Stored records:
--------------------
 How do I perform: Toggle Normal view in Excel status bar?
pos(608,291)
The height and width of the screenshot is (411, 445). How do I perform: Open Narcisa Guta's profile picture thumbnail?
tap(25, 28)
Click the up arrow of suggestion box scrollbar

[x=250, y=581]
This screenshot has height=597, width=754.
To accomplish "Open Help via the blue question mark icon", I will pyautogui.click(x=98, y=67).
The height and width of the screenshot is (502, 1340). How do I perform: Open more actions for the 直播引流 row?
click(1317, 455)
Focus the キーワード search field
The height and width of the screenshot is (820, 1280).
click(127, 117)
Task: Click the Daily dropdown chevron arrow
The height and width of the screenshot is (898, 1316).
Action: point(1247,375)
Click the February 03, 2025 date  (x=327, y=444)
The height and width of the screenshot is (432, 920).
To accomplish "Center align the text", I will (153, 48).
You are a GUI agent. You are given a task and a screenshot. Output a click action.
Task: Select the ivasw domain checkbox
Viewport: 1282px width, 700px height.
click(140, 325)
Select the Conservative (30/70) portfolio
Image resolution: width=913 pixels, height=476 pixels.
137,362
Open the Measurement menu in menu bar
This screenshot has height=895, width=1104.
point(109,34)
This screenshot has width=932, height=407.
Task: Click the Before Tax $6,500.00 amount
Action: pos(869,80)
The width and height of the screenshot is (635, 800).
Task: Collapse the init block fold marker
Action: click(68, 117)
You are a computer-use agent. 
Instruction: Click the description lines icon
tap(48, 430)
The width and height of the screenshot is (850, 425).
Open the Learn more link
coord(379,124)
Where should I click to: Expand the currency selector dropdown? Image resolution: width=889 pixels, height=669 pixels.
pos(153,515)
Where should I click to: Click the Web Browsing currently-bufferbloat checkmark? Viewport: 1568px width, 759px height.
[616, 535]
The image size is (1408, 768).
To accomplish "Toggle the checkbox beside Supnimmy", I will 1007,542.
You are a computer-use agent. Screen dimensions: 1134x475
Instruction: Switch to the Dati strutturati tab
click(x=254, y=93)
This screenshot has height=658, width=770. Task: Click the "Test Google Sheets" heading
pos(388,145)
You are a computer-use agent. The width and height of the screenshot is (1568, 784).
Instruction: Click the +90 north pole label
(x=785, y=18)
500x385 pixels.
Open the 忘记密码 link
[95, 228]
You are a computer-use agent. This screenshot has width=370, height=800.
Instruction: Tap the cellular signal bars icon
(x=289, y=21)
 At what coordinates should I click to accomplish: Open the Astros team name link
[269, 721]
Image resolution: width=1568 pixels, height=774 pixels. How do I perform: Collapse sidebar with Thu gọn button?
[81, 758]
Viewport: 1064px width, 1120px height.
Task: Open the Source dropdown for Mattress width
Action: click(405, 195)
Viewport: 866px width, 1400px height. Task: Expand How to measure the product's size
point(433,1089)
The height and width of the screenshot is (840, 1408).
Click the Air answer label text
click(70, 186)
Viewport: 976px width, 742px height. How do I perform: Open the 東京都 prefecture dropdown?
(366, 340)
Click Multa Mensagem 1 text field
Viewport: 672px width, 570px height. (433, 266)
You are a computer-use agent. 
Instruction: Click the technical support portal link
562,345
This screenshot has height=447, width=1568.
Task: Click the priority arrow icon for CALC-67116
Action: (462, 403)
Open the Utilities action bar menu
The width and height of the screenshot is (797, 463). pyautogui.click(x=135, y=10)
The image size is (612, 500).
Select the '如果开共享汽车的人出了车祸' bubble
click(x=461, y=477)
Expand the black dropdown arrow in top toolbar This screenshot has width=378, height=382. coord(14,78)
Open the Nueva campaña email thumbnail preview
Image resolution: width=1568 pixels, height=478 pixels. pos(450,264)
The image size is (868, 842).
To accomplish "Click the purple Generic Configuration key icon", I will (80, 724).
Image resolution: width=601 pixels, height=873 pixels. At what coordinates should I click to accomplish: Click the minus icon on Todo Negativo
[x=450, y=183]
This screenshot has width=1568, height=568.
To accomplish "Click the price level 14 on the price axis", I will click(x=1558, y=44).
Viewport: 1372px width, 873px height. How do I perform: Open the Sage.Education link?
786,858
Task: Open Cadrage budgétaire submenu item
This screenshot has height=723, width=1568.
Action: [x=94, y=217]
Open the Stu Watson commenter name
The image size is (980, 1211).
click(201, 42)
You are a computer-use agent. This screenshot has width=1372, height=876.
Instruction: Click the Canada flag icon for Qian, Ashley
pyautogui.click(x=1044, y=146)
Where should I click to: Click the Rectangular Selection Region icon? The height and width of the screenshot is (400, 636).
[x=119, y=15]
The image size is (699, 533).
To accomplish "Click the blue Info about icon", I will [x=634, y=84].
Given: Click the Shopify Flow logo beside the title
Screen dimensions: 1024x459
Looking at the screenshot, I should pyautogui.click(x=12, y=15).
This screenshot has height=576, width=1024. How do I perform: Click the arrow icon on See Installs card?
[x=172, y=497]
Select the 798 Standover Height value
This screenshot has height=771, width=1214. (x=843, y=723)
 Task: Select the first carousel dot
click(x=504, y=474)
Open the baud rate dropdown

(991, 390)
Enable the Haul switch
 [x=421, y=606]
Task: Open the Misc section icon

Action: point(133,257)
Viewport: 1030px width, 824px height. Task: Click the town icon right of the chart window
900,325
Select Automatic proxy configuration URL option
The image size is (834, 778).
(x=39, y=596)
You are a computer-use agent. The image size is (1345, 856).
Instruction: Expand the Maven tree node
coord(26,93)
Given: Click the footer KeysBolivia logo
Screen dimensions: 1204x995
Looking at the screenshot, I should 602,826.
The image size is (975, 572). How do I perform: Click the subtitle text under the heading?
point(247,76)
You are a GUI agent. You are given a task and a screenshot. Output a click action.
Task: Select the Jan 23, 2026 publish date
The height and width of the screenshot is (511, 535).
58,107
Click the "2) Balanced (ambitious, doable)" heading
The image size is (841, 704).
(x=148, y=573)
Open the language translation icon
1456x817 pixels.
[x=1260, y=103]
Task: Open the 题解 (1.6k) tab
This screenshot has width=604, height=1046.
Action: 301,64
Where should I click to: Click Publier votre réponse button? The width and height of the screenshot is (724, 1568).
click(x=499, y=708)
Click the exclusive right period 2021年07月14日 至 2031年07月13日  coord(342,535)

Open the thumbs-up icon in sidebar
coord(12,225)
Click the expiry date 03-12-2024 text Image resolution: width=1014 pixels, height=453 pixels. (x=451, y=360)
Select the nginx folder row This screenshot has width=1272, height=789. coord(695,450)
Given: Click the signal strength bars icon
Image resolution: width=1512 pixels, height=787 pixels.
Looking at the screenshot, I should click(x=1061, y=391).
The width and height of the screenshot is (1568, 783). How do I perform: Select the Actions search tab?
--------------------
Your task =>
Only lines that include "date" belong in the answer; return them from the entries above.

Exercise response =>
Click the February 03, 2025 date  (x=327, y=444)
Task: Select the Jan 23, 2026 publish date
Click the expiry date 03-12-2024 text Image resolution: width=1014 pixels, height=453 pixels. (x=451, y=360)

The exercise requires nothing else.